Healing, Wellness

The Difference Between 5-element and Traditional Chinese Acupuncture

A client asked:

What is the difference between 5-element acupuncture and Traditional Chinese acupuncture? I’ve looked it up on the internet and it seems 5-element acupuncture is more for emotional issues. Don’t most health issues come from emotional stuff? I just want to breathe like a normal person.

My answer:

First of all “Traditional Chinese Acupuncture” isn’t. In our school, we called it Communist Chinese Acupuncture (never to our teacher’s face!) When I got out of school, I passed the licensing test (very hard) and still had no idea if or how the dang stuff worked or if it even did work. I had no feedback.  Pulses never changed, pain didn’t necessarily go away.  

I don’t know much about what people term “5-element Acupuncture” because it was an Englishman’s (Dr. Worsley) Jungian psychological interpretation of a specific part of the Chinese Classic Medicine texts known as the 5-element theory. I wanted to study it, but the opportunity never came my way…I kept hearing about it, but it wasn’t available here until literally in the last few years.

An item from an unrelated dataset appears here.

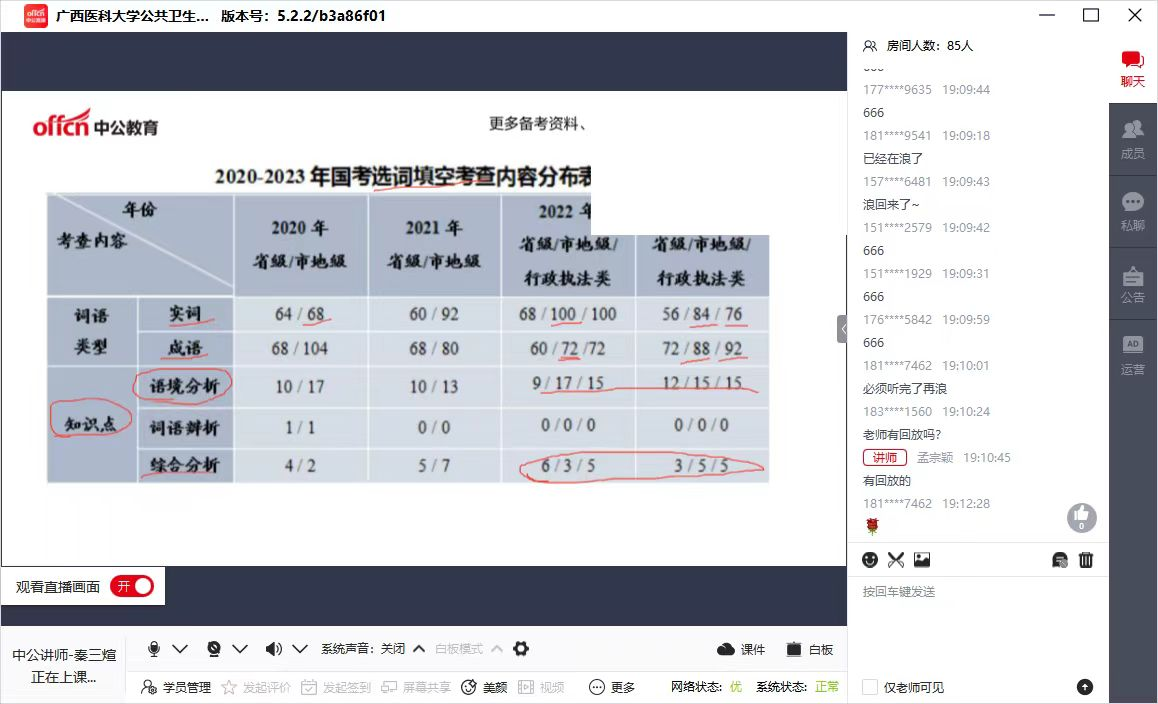The image size is (1158, 704).
Task: Click the 课件 courseware button
Action: 741,649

What I’ve studied for the last 33 years is a Japanese Style taught by Kiiko Matsumoto who was the first person to demonstrate to me that “if you poke here, that gets better.” It’s a style taught to blind practitioners in Japan. And there are several schools for the blind because the profession lends itself to tactile intelligence. It made sense to me because both myself and my client could tell it was working! The theory is also solidly based on the classic texts of Chinese Medicine rather than some homogenized, Government approved abbreviation of Classic Chinese medicine. 

If you understand that emotions are a major part of being human, then you don’t need to create a distinct style to address them, you just need to know which areas of the body tend to reflect “psychosomatic” origins of illness and pain and use points to relieve those reflex points as well as treating the primary dysfunctional systems and body parts. In this way, you can treat the root causes as well as the symptoms and get immediate feedback that you have chosen the right root cause to treat. (You get better results in reduction of pain and discomfort, relaxation and calm, etc.) 

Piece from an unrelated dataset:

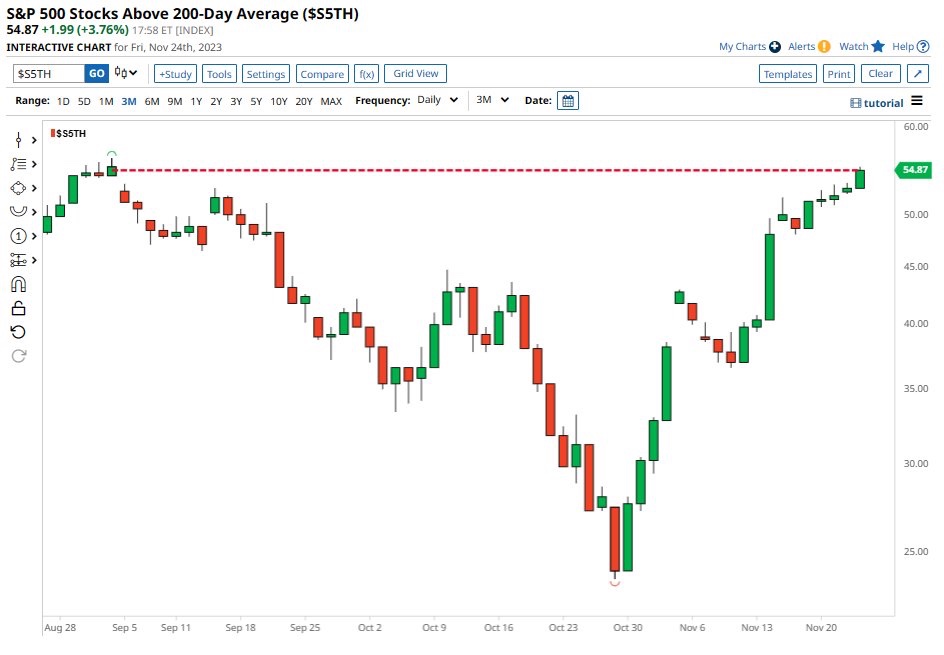Toggle the lock drawings padlock icon
Image resolution: width=944 pixels, height=655 pixels.
click(x=18, y=308)
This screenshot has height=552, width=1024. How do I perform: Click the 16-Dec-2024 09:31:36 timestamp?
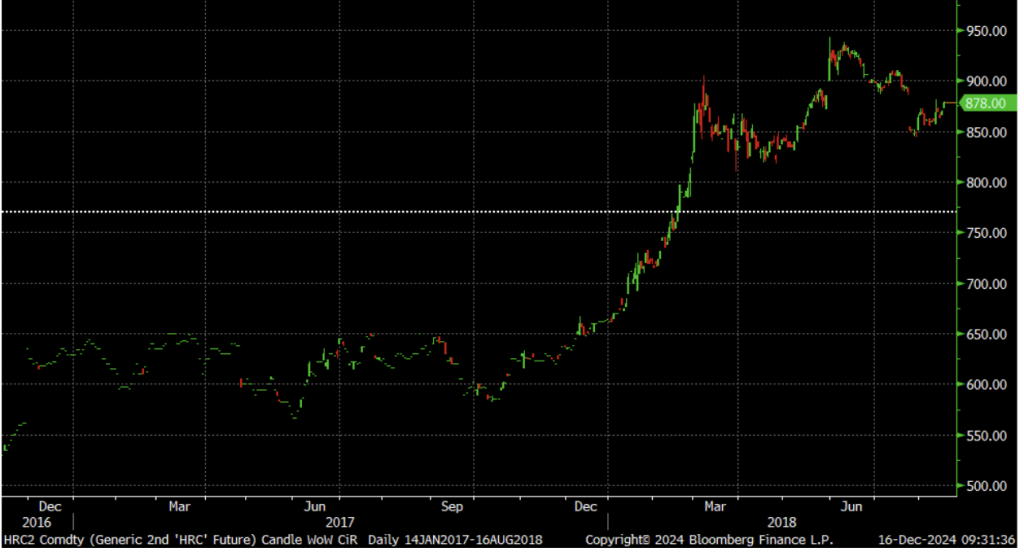(945, 540)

The autonomic nervous system and the vagus nerve gut brain feedback system have a LOT to do with emotionally mediated chronic and acute problems and can be addressed with noticeable and immediate effectiveness IF you know where to look and how to use the theory to choose the right points. 

“Psycho-somatic” pain and disease is real pain.  Just because it is mediated partly by the emotional-neurological system does not mean it can be fixed by some version of pharmaceutical mood altering medication. I think we’ve all seen the shortcoming of that approach in the holistic medical field. It might help, but just altering the chemical contents of the blood does not necessarily affect a cure.

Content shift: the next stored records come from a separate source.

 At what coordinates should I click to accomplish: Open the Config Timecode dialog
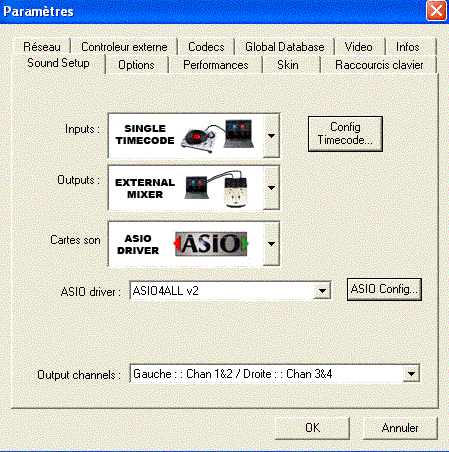[x=345, y=134]
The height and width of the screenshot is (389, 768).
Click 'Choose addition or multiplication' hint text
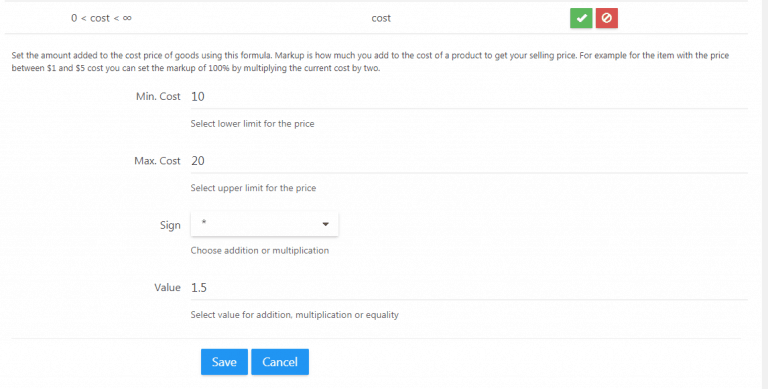pyautogui.click(x=260, y=250)
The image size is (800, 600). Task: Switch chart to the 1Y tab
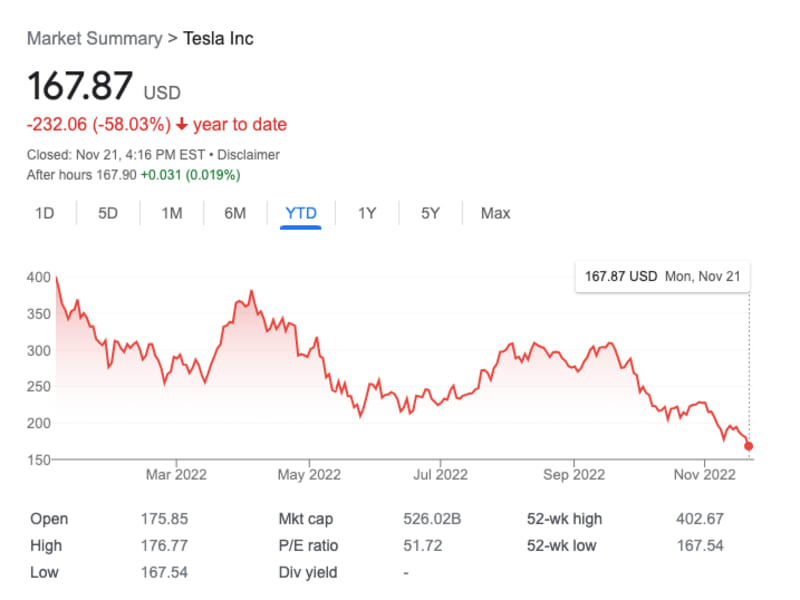click(x=367, y=213)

This is not to say that Worsley 5-element isn’t powerfully helpful in the hands of a gifted practitioner trained by his school. It’s just that what you’re really looking for is someone who has an in-depth grasp of Acupuncture Theory and clinical expertise based on the classic texts as well as their own genius synthesis of what they have studied.  

It doesn’t matter so much whether it’s Kiiko Matsumoto style (of course I think she’s the best acupuncturist in the world), or Worsley style, or Dr. Tan Style based on Dr. Tung Style or even “TCM” in the hands of a gifted clinician who also has found some way to study the classics.  

Me, I’m just lucky Kiiko is a great scholar as well as an amazing clinician and she makes her synthesis of modern medical and Classical Chinese theory available to us average American students that would otherwise be struggling to apply a watered down version of acupuncture medicine!